Many, many students will struggle when they go to synthesize and write or plan for presenting if they  have to look across a bunch of “sentences.” Many, many students will be tempted to just copy the sentences from their sources! Encourage your students to take bulleted notes, short phrases or just enough information that they can look at it and remember what they learned.

For more information on how I use inquiry charts, read an article I wrote for ASCD’s EL entitled The Case for Multiple Texts.

My new book with Heinemann Nurturing Informed Thinking also has a chapter focused on inquiry charts.

Hope this helps.

S

 

 

 

Do our students understand “definition” and “example”?

Yesterday I was giving a demo lesson closely reading a science text when I realized the students did not understand the terms–definition and example. Many nonfiction authors use definitions and examples and other types of details like cause and effect when they describe concepts like forces, magnets, weather and so forth. Readers need to recognize these types of details to understand these concepts.

The 4th grade students and I were engaged in carefully reading an excerpt from Using Force and Motion (National Geographic Reading Expeditions, Phelan, 2003)–an easy introduction to the concepts of force, gravity, friction, etc.

img_7682

scan-38

Notice in the excerpt below that the author introduces the topic in the first paragraph. In the second paragraph, towards the end, he introduces the topic of force and defines it – “a force can be a push or it can be a pull.” Then he gives an example of a force – “The paddle gets a big pull from the person’s arms to push the kayak through the water” and a second example – “The kayak also gets a push from the water that is rushing behind it.” In the last paragraph, he offers details about the effect of forces like the wind  – “make all objects move” and “make objects slow down, speed up, change direction, or stop.”

scan-37

After students read this text, we want them to be able to say, “Oh! The author just defined what a force is when he wrote, ‘A force can be a push or it can be a pull’ and then he gave me an example of that which is when a person kayaks and they pull on the paddle, it pushes the kayak through the water. That’s like when I…”

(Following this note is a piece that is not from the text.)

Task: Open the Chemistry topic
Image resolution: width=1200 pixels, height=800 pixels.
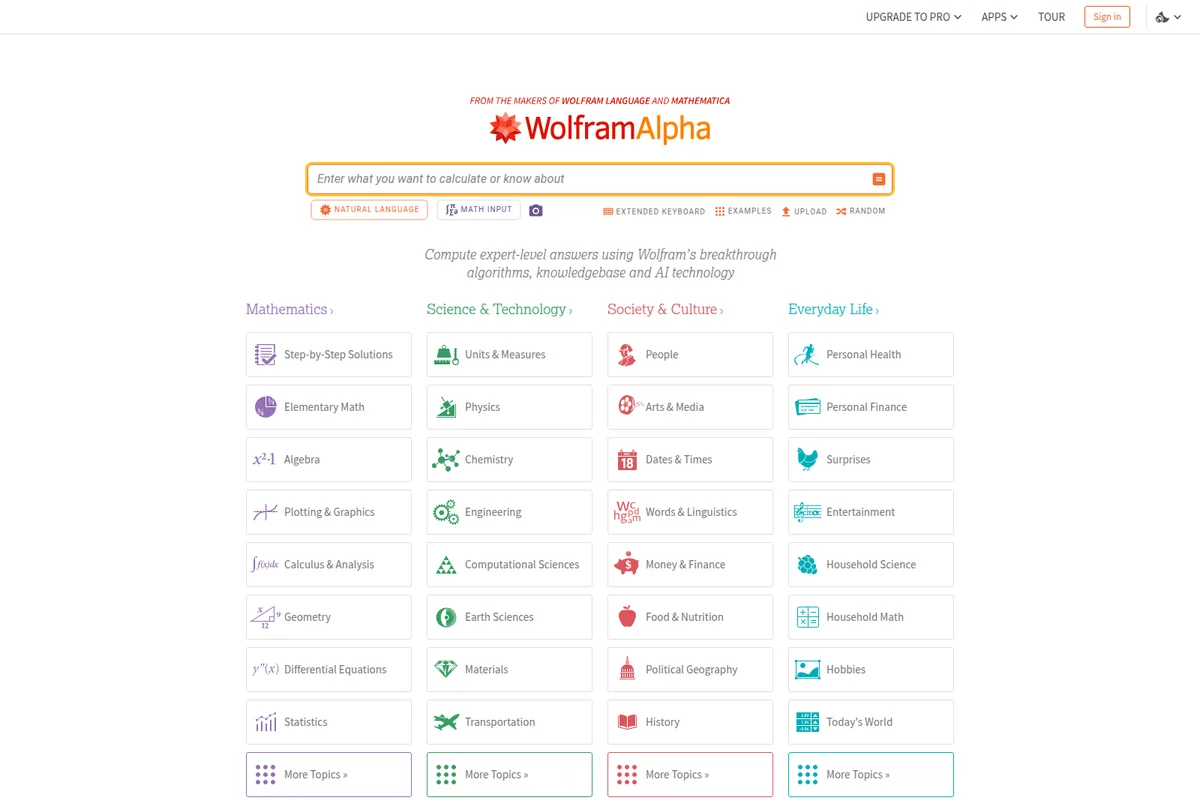Action: [508, 459]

During the lesson, I started an anchor chart entitled “What types of details does the author use to teach us?” and listed details like definition, example, effect. When I began to ask students to determine whether a new detail (after I’d modeled) was a definition or an example, they couldn’t do it. I realized that the students were not clear about what I meant by “definition” and “example.” I added definitions of the details to the chart, but there was still some confusion.

img_7685

So I stopped and led a short discussion with an easier concept. We defined “fruit” and listed examples. (When I asked for examples of fruits, one of the students said, “Squishy!” so I knew I was right in his ZPD 😉 This seemed to help as we moved to carefully reading the last paragraph of the excerpt!!!!!

img_7686

The more I do this, the more I’ve learned not to take for granted what students understand in grades 2-8. Even for words like definition and example, they (even middle school students 😉 may have a superficial understanding.

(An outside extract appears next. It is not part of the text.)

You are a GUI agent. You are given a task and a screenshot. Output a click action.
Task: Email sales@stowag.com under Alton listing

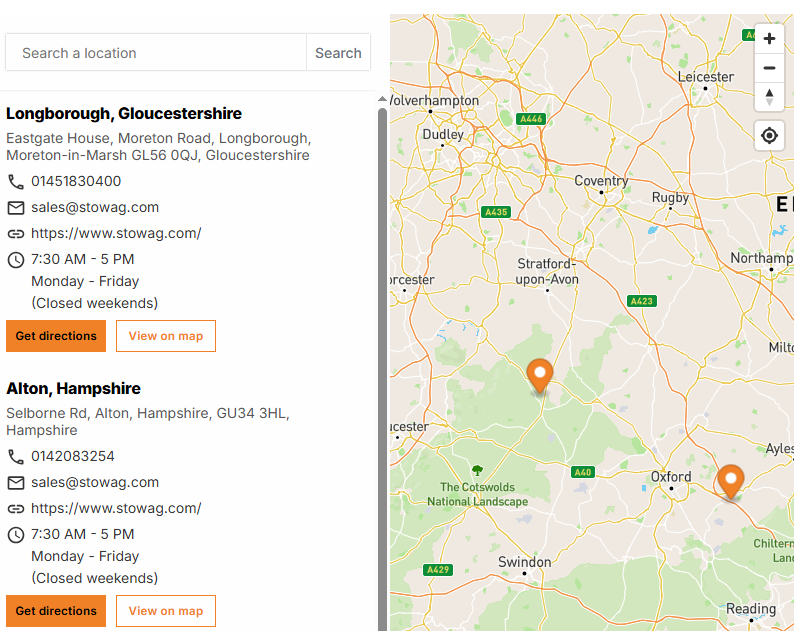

Below are common types of details used by nonfiction authors use. BTW – I WOULD NOT COPY THIS LIST AND HAND TO STUDENTS. Instead – I’d introduce a few at a time during close reading of excerpts of text.

  • Name of topic
    • Name of subtopic
    • Location
    • Function, purpose, or behavior
    • Duration, or when something takes place
    • Physical attributes (movement or action, color, size, shape, number, texture, composition, etc.)
    • Construction or organization
    • Explanation of how something works (may include causal relationships, sequence of details, and variables)
    • Real-life examples (see additional blog entry on teaching “examples”)
    • Comparisons (including similes and metaphors)
    • Other types of figurative language (alliteration, onomatopoeia, and personification)
    • Quotes from experts (for the purpose of sharing relevant knowledge or just sharing an opinion)
    • Attempts by author to connect with reader

Imagine if our students can understand and identify and explain these types of details while reading to learn.

Hope this helps.

S

 

 

“I underlined all the words! They’re all important!”

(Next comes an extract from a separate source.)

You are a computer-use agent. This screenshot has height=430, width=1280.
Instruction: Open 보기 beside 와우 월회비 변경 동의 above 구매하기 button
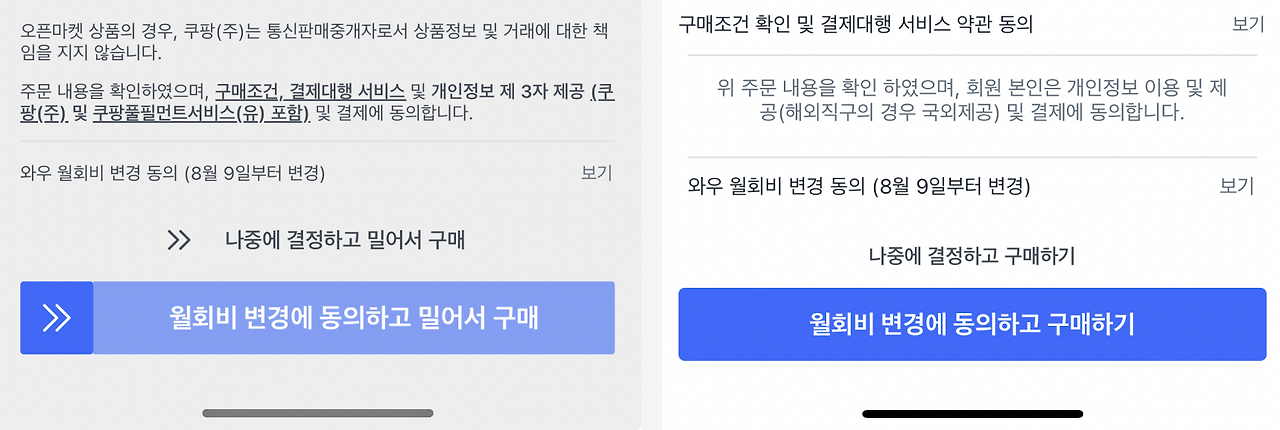point(1237,186)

When annotating, do your students underline most of what they’ve read because they think “it’s all important”? Maybe they’ve underlined that much because they don’t know how to determine what is important? Below are a few tips and photos from a demo lesson I gave to tackle this issue. And, yes, I used the pasta analogy 😉

The article for this lesson was about a village in Costa Rica that has chosen to raise and sell butterflies instead of clear cutting the rain forest. This movement started at a school with students taking the lead on the project before their parents and other community members became involved.

Tips

  1. I started by describing the reading strategy we would be using and introducing the pasta analogy. We are going to be reading an article very carefully and underlining key words and phrases that help us answer a particular question. You can read more about the pasta analogy in a previous blog. I use this analogy to help students understand that key words and phrases or “key details” are like pasta which we want to eat and the other words are like the water you boil the pasta in – which you don’t want to eat.Screen Shot 2015-11-12 at 7.11.41 AM
  2. Then I moved to activating (for some) and building (for others) prior knowledge by briefly discussing three photos related to the content of the article. I shared a map of the western hemisphere and pointed out where Costa Rica is in relation to the United States and then a photo of the rain forest in Costa Rica and a contrasting photo of what a rain forest looks like when clear cutting happens. There were no photos to support this in the article (I found all three online) and I felt like it was very important for students to understand where this takes place and this concept and how it influenced the village’s decision.img_7374
  3. Then I shared the purpose for reading which was posted on the front board and said something like: We are going to read an article about a village in Costa Rica that decides to NOT clear cut the rain forest. Butterflies help this community in some way. I engaged the students in reading the purpose posted on the front board. img_7369
  4. In the ideal world the students would read the article in advance of this lesson to get a basic idea of the content. This was not the case for this demo lesson. Instead I asked the students to spend a moment using the THIEVES strategy to preview and make informed predictions about what the text would be about.
  5. With the text projected, I modeled reading the first paragraph, then rereading to think aloud for them about key words and phrases – including thinking aloud about why these were important words or phrases. img_7372
  6. The students had pieces of blank paper folded into quarters and I drew four quadrants on the dry erase board. (When we don’t have copies of the text to mark on, this is an alternative.) I wrote the key words and phrases for the first paragraph as I thought aloud. The students caught on and started contributing words to the list. They also copied these words onto their papers. img_7373
  7. I stopped and modeled using my key word list to summarize aloud what I’d learned–I did this with a student partner who brought her notes to the front.
  8. The class and I did a shared think aloud for the 2nd paragraph and listed words together. We stopped and thought aloud about what we’d learned in both paragraphs – with a partner – using the key words we’d written. student-pasta-2
  9. I released responsibility to pairs for the 3rd and 4th paragraphs. They listed key words and stopped to summarize aloud with each other. Eventually, THESE NOTES CAN BE USED TO WRITE SUMMARIES OR HIGHER LEVEL THINKING RESPONSES TO THE TEXT.
  10. We wrapped up by discussing what we’d learned as well as the strategy of determining what is important.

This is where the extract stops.